Writer: Ursula Meier, Antoine Jaccoud
Cast: Fanny Ardant, Kacey Mottet-Klein, Jean-Philippe Ecoffey
Cert: 15 (TBC)
Running time: 70mins
What’s the story: A high school student sends his teacher a diary confessing to the murder of his parents.
What’s the verdict: Commissioned for Swiss TV but equally suited to the big screen, Ursula Meier’s based on true events drama recalls the intelligence, impact and humanity of Kieslowski’s Dekalog or Alan Clarke’s Made in Britain.
Mottet-Klein is sensational as Benjamin, a student who uses a writing assignment to confess why he chose to murder his parents. Equally impressive is French icon Ardant as Benjamin’s teacher, Madame Fontanel. Seeing her as his confidant, he sends her the diary, to arrive after he has committed the crime.
Klein’s astonishing portrayal of a mind in turmoil should bring him wider recognition. Ardant’s depiction of confused grief and self-doubt is perfect accompaniment.
Complex questions of responsibility and culpability are woven throughout the film, as Fontanel’s teaching practices are scrutinised as much as the crime scene and Benjamin’s written confession.
Meier and co-writer Jaccoud ensure the monstrousness of the crime is never lost, while deftly shifting sympathies between the two leads. Not always comfortable, it is nonetheless exhilarating filmmaking.
The flashback structure, triggered by Benjamin’s memories or excerpts from his diary, piece the story together after the film opens with the double murder.

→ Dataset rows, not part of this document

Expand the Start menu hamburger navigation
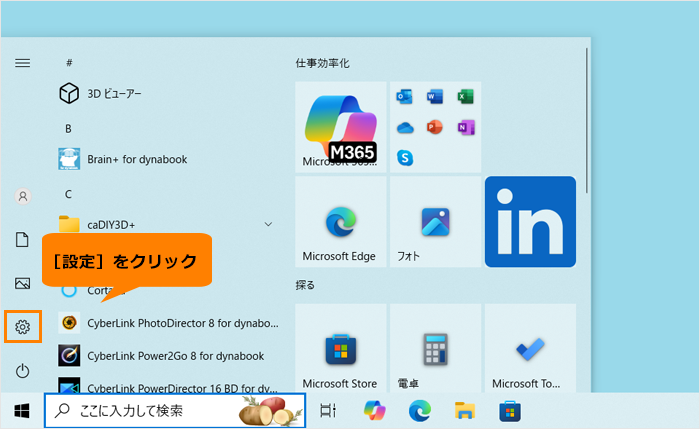This screenshot has width=700, height=429. pyautogui.click(x=22, y=62)
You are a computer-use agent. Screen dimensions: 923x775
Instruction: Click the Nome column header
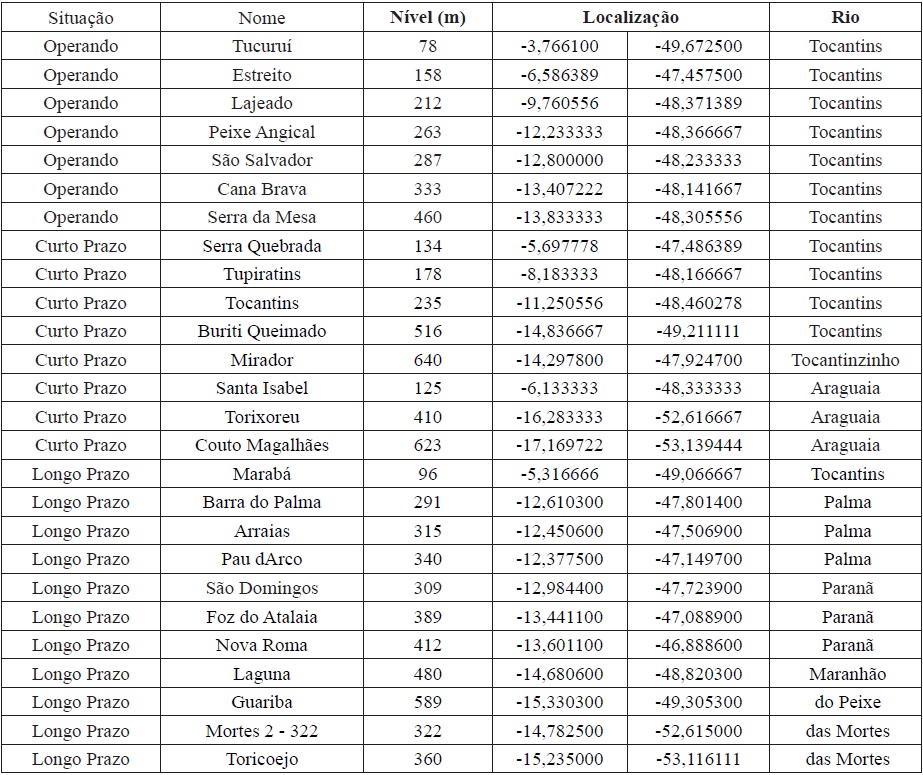pyautogui.click(x=262, y=18)
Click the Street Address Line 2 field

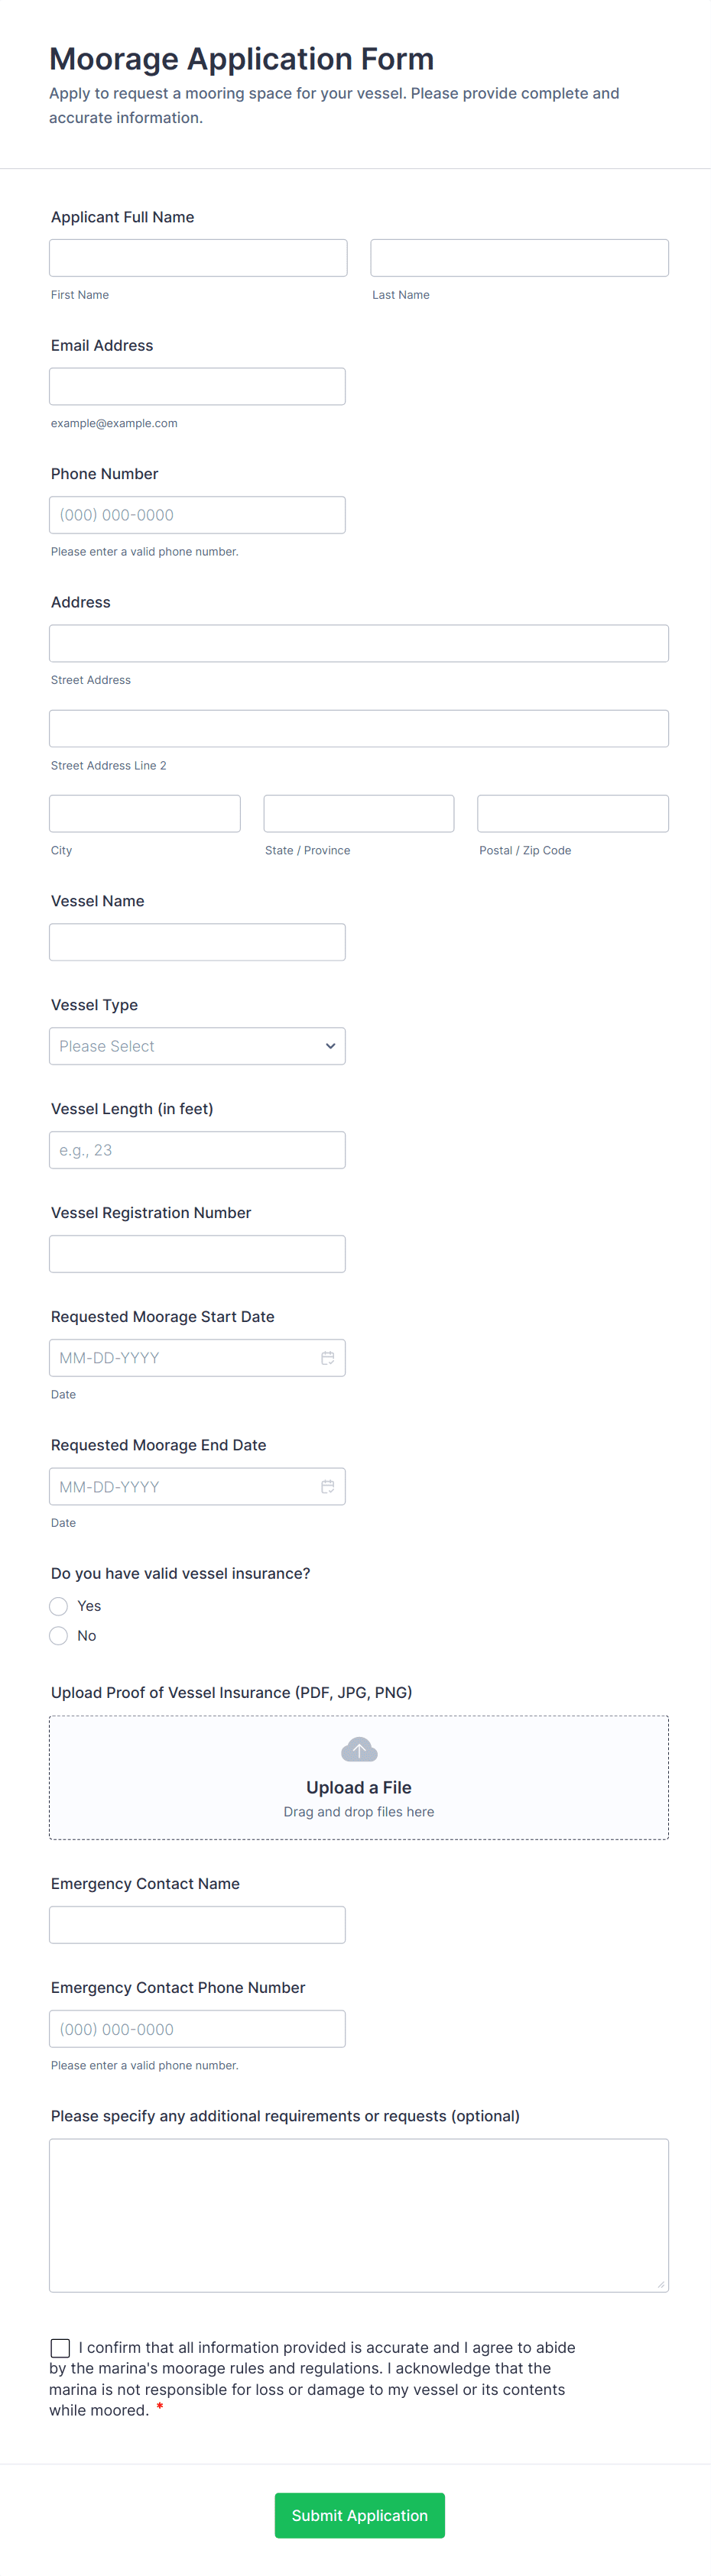(x=359, y=728)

Largely shot with cool detachment, Shock Waves’ visuals provide a documentary-like realism. A recreation of the crime for the investigating judge (Ecoffey) is cramped, awkward and authentic feeling. A prison visit by Benjamin’s classmates equally so.
Special mention to the expressionistic costume design. Fontanel is introduced unwittingly garbed in a blood red coat while Benjamin is killing his parents. Benjamin is mainly dressed in shades of grey.
Economically told over 70 minutes, this is nonetheless a real achievement.